Kiess et al. (2015) consider that childhood is a suitable period to cope with obesity. As long as children are still growing, a slight diet correction may be enough to stop gaining weight. Still, the problem of obesity should be taken seriously. The belief that a child will “grow out of it” may have negative consequences. The study by Asgima (2013) provides an example of the tool that may predict the risk of developing early obesity. It is based on traditional newborns’ risk factors.
“Fat camps” are the commercial resources for overweight children (Dawes, 2014). These are residential camps that suggest dietary education together with the diet accompanied by physical activities. They are aimed at helping teenagers and children to lose weight. Williams et al. (2013) give special attention to the role of voluntary and nonprofit health organizations. They influence the attitudes of the community and the norms of behavior connected with the healthy lifestyles. It may result in the increase of physical activity and healthier food choices.

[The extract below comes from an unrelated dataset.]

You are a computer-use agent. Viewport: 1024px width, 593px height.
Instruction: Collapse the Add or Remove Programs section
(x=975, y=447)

On the whole, the problem of childhood obesity is not new. Still, it has become more dangerous in the last decades. Contemporary researchers mostly agree on the causes of the problem. Thus, genetics, lifestyle and environment are referred to most often. The obesity among children and adolescents is even more threatening for it continues into maturity. The obese children become adults with a bunch of diseases and inability to change their lives due to low self-esteem, which in its turn is the result of overweight. It is better to break this cycle at the early age when the personality is easily influenced. So, all the possible measures should be taken to reduce the childhood obesity and promote the healthy lifestyles.

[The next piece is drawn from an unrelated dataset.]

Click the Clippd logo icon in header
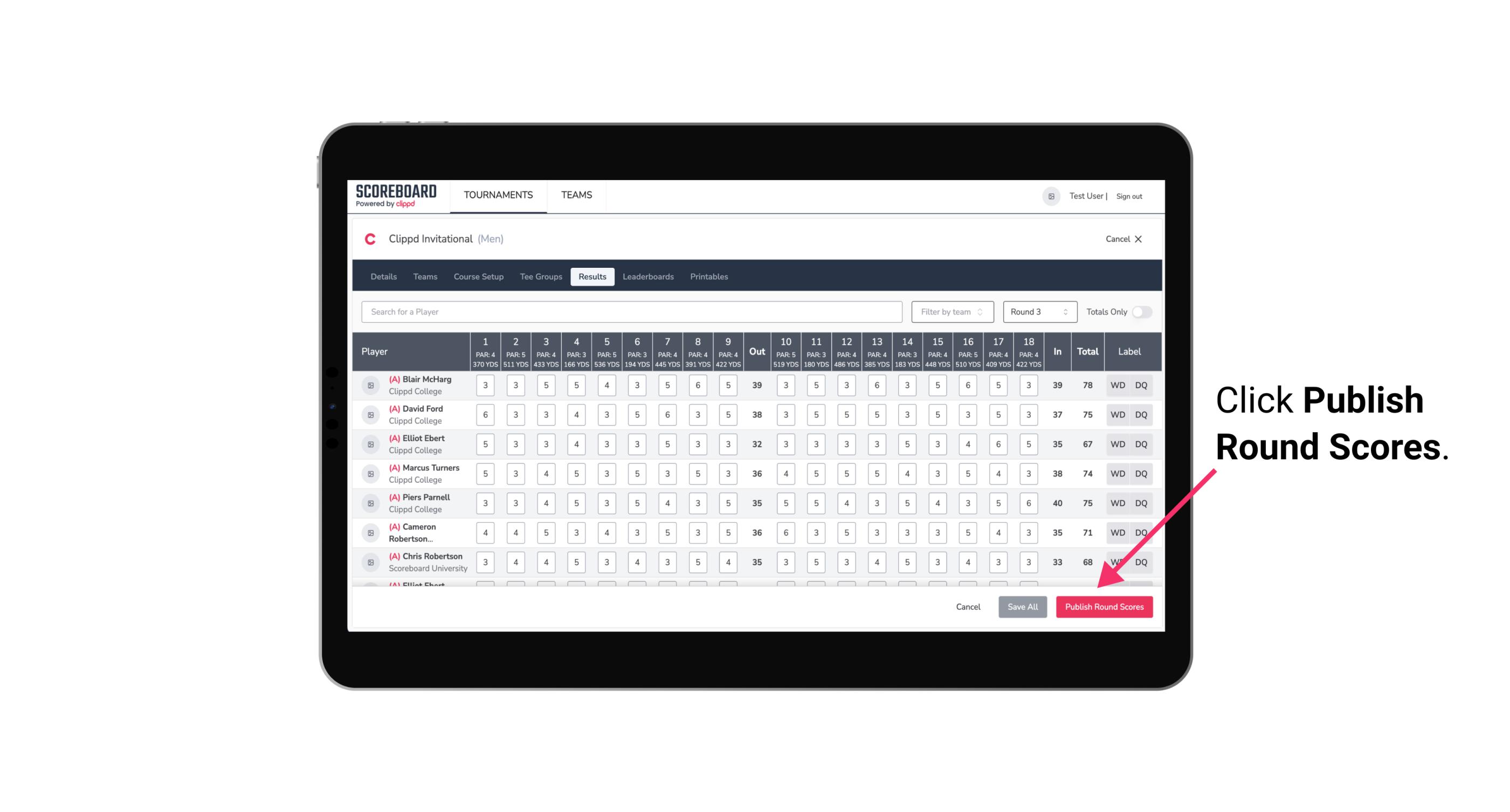Viewport: 1510px width, 812px height. click(x=370, y=239)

Ahima, R.S. (2013). Childhood obesity: Prevalence, pathophysiology, and management. Oakville, Canada: Apple Academic Press, Inc.
Dawes, L. (2014). Childhood obesity in America: Biography of an epidemic. Cambridge, MA: Harvard University Press.
Goran, M.I. (2017). Childhood obesity: Causes, consequences, and intervention approaches. Boca Raton, FL: Taylor & Francis Group.
Hassan, A. (2015). School nutrition and activity: Impacts on well-being. Boca Raton, FL: Taylor & Francis Group.
Kiess, W., Wabitsch, M., Maffeis, C., & Sharma, A.M. (2015). Metabolic syndrome and obesity in childhood and adolescence. Basel, Switzerland: Karger AG.
Vash, P. (2015). The childhood obesity epidemic: Why are our children obese – and what can we do about it? Oakville, Canada: Apple Academic Press, Inc.
Voigt, K., Nicholls, S.G., & Williams, G. (2014). Childhood obesity: Ethical and policy issues. New York, NY: Oxford University Press.
Williams, J.D., Pasch, K.E., & Collins, C.A. (2013). Advances in communication research to reduce childhood obesity. New York, NY: Springer.